Find the line that contains "Where should I click to: Select". Then set down that line and all the lines after it, to the end of the records, exactly and with nothing added.

[Records from a data source]
──────────────────────────────
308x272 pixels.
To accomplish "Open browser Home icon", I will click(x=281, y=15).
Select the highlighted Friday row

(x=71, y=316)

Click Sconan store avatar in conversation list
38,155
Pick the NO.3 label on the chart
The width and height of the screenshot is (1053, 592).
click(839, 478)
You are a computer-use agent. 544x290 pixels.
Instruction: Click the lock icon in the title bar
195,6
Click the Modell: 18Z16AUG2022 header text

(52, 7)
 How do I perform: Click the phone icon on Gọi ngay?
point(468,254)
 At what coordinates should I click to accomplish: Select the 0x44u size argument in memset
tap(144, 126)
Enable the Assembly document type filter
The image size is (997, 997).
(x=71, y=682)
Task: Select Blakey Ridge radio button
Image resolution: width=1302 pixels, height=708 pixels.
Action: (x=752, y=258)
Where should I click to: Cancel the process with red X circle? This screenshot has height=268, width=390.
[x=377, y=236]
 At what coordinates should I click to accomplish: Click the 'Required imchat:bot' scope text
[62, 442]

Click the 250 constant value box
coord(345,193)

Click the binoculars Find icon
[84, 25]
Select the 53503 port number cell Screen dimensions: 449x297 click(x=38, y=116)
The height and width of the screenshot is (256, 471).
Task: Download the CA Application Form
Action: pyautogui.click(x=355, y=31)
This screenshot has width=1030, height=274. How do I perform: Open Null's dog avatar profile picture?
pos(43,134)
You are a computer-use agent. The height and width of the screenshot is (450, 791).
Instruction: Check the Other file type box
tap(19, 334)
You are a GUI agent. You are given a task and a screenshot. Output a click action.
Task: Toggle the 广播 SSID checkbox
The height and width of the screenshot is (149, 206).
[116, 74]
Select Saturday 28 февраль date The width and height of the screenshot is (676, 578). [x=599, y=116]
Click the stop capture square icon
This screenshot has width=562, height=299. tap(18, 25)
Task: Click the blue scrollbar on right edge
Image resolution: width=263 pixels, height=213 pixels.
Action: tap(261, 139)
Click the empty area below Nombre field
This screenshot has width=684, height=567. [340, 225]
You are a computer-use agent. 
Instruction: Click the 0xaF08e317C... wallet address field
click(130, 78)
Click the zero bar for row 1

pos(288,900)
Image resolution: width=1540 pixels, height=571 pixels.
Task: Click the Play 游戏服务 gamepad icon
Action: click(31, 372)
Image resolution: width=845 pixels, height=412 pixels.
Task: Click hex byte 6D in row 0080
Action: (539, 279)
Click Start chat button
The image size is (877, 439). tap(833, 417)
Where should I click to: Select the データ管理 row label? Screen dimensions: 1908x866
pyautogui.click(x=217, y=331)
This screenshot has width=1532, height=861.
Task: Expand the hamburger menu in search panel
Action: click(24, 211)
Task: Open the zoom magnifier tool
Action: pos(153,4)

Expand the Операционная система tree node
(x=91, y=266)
──────────────────────────────
• _Exercise result_:
Where should I click to: Select the データ管理 row label? Screen dimensions: 1908x866
pyautogui.click(x=217, y=331)
This screenshot has width=1532, height=861.
Task: Expand the hamburger menu in search panel
Action: click(24, 211)
Task: Open the zoom magnifier tool
Action: pos(153,4)

Expand the Операционная система tree node
(x=91, y=266)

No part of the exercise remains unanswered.